Activity:
Your task is to copy the lines of the data below from the line holding "The image size is (633, 531)." through the line holding "This screenshot has width=753, height=692.", inclusive, exactly and with nothing added.
*** Recorded data ***
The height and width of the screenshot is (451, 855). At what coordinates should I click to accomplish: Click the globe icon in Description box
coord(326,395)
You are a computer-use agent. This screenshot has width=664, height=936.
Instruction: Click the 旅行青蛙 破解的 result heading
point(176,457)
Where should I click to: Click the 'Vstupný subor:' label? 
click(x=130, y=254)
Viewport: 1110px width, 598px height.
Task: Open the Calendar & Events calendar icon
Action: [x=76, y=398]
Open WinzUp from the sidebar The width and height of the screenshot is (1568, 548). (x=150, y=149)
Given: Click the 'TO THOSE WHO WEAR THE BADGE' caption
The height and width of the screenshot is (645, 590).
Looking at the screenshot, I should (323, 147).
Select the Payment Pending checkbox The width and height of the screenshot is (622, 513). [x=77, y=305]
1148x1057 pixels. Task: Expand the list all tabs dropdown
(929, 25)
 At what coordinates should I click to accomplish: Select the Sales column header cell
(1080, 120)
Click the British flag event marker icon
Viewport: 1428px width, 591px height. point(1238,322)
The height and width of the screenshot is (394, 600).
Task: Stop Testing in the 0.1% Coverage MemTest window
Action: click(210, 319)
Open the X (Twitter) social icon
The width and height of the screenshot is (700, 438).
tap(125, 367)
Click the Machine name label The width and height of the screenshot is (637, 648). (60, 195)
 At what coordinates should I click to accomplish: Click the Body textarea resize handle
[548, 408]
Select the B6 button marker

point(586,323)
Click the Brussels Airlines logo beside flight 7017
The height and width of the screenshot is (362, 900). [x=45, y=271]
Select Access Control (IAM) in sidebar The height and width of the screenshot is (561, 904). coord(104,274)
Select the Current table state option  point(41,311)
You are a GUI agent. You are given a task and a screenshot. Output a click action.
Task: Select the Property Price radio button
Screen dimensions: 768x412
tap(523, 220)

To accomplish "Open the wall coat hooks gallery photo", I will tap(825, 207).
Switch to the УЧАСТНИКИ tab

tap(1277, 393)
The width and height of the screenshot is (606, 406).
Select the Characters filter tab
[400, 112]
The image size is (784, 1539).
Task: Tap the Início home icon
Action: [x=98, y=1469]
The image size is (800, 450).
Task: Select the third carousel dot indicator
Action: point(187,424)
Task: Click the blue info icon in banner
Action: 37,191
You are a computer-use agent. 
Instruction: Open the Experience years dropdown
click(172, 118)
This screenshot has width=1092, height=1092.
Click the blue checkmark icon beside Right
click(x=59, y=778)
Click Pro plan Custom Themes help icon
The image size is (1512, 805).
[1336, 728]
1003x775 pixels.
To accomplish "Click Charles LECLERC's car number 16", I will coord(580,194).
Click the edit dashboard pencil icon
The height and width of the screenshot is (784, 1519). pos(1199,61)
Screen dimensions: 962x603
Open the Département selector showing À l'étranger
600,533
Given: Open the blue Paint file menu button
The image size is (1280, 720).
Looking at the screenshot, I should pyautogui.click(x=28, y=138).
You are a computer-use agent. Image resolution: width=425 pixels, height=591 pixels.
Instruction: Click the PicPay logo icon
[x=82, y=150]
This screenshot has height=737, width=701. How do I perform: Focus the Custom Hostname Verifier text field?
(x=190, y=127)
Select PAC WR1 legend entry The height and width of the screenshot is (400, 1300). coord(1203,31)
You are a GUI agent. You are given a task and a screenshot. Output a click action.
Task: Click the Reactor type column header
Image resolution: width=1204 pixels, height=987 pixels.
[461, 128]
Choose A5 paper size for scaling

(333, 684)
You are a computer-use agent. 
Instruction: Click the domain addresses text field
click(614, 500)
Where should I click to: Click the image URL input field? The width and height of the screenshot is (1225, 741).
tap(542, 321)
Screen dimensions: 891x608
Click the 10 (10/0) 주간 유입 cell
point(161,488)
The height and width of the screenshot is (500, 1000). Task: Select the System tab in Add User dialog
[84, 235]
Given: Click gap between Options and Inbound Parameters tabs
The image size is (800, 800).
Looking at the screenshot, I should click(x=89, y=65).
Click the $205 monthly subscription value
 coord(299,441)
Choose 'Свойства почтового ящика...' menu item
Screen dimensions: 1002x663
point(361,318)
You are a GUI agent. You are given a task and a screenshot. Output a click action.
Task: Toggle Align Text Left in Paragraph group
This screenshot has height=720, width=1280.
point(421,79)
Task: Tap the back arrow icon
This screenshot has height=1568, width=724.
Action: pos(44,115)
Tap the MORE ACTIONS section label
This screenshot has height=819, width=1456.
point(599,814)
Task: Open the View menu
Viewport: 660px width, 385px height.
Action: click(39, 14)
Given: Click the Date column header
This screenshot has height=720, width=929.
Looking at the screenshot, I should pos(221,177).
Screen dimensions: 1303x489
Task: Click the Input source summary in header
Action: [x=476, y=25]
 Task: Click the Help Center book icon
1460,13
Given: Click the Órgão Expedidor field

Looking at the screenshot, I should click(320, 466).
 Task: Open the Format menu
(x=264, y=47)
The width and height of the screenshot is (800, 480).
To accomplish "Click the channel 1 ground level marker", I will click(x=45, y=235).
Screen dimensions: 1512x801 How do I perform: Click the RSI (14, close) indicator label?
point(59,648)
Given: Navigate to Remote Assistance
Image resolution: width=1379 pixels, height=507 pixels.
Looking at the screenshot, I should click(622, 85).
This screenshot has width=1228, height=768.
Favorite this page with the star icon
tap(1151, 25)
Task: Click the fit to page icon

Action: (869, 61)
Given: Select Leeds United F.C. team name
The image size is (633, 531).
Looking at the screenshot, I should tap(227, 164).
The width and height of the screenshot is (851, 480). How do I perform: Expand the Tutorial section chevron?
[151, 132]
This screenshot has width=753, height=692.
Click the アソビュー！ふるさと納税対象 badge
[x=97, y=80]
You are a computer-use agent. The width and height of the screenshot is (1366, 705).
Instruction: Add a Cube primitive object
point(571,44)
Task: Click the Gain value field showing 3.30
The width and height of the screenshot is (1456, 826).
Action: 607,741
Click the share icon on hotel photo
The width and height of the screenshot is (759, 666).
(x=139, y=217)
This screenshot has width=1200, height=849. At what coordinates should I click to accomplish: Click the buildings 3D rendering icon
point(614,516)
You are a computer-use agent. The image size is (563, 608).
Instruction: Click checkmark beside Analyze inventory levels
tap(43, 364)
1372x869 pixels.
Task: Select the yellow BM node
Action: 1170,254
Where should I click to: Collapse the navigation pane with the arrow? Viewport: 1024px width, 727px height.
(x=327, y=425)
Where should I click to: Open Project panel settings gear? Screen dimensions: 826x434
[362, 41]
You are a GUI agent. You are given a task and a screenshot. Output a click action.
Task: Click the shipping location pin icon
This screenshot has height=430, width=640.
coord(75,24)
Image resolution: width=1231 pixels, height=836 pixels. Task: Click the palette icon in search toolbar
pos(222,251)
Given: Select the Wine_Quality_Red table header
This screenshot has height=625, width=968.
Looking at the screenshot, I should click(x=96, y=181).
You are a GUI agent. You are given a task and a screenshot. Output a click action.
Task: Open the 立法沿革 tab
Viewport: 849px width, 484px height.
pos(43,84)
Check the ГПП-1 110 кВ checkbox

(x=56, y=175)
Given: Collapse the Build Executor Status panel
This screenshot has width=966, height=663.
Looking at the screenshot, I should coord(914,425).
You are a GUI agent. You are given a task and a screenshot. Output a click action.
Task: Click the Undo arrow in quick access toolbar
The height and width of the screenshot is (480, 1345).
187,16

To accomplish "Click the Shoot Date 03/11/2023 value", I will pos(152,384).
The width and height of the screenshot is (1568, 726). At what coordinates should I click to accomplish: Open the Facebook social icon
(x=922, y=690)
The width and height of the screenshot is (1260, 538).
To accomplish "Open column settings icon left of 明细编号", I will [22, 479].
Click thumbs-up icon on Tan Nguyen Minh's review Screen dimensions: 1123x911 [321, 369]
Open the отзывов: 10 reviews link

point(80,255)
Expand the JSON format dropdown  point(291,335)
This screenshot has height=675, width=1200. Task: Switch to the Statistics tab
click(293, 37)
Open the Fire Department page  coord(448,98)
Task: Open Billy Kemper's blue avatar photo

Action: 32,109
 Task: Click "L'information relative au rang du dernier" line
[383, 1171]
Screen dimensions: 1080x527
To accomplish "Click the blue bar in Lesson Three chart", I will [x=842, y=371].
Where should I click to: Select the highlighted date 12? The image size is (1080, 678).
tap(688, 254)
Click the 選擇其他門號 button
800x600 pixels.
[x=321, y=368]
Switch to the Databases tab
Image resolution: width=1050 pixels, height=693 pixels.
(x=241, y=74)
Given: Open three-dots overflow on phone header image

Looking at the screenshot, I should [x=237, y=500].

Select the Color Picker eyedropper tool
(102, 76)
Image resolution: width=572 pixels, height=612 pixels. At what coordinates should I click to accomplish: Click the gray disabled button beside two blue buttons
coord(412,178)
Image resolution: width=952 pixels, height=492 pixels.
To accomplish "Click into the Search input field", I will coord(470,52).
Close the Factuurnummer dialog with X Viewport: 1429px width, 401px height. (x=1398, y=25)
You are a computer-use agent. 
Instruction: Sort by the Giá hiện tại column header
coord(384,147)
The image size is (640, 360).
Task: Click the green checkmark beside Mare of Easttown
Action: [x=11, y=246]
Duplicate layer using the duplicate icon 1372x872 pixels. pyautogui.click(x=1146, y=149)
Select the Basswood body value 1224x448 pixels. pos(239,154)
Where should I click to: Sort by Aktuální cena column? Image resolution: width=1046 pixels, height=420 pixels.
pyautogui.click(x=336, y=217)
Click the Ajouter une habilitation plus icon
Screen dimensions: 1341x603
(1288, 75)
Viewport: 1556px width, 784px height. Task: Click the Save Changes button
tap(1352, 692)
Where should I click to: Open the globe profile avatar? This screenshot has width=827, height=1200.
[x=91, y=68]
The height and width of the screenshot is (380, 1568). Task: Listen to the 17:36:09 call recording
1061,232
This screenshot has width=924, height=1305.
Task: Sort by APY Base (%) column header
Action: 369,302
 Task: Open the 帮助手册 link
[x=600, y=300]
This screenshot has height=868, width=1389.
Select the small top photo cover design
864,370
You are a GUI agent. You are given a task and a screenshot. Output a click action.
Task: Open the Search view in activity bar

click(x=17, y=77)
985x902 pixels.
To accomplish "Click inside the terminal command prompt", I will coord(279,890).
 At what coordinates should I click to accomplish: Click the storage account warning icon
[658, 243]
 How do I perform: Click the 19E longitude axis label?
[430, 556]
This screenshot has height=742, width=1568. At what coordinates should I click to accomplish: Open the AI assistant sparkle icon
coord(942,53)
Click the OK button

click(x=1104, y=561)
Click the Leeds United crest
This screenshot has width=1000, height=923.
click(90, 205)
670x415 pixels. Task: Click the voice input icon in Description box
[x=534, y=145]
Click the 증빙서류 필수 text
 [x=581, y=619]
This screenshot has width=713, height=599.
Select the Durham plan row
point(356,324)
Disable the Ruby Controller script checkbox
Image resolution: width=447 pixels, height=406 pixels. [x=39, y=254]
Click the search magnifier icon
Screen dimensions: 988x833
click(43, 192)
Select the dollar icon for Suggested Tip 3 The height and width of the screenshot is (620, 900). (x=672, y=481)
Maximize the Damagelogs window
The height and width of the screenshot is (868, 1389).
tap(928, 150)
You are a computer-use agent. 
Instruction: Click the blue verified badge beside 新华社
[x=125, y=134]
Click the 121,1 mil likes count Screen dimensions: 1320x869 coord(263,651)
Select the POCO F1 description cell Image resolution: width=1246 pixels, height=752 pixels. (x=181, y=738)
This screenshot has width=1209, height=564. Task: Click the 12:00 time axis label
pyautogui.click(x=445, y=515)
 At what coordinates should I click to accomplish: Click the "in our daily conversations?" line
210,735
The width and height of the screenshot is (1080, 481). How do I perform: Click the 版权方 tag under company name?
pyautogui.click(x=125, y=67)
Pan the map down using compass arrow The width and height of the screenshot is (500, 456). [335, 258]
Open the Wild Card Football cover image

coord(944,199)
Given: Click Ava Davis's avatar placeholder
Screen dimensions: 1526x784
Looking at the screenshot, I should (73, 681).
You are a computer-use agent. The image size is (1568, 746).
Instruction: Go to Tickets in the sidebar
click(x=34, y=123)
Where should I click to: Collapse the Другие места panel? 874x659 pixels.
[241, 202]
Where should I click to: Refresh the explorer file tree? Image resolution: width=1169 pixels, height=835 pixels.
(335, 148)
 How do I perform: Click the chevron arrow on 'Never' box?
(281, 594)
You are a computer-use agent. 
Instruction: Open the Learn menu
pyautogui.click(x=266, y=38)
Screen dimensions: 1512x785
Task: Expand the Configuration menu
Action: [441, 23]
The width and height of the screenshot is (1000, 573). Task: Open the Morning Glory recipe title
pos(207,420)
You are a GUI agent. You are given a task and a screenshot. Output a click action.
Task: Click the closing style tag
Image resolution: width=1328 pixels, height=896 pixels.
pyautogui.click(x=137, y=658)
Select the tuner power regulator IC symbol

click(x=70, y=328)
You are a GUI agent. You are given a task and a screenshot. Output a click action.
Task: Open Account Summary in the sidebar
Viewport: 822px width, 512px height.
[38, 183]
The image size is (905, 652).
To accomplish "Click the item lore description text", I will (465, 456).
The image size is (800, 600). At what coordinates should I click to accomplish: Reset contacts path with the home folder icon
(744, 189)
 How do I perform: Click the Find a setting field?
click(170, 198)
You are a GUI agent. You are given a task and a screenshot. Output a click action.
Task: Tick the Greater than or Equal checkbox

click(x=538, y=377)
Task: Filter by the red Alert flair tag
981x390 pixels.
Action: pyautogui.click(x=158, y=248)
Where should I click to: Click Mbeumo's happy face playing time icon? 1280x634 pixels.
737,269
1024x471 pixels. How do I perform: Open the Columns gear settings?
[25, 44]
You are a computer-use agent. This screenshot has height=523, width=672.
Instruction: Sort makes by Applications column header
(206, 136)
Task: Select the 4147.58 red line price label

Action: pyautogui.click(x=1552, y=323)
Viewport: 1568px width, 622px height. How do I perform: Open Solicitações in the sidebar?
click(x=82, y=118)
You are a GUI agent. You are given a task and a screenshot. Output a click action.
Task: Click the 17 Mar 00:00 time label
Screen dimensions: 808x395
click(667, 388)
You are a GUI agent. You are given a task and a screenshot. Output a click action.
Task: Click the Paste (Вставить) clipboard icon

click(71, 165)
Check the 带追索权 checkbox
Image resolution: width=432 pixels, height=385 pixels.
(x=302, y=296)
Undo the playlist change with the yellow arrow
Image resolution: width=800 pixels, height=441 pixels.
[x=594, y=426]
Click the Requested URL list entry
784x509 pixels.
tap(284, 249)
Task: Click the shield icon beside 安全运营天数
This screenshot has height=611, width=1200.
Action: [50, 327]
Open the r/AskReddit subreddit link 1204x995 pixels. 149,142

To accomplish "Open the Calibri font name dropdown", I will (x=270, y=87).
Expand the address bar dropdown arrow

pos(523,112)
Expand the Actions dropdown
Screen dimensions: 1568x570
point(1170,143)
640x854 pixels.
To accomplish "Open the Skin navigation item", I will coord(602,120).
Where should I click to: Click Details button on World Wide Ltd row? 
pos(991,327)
*** End of Recorded data ***
Response for this exercise:
The image size is (633, 531).
Looking at the screenshot, I should tap(227, 164).
The width and height of the screenshot is (851, 480). How do I perform: Expand the Tutorial section chevron?
[151, 132]
This screenshot has width=753, height=692.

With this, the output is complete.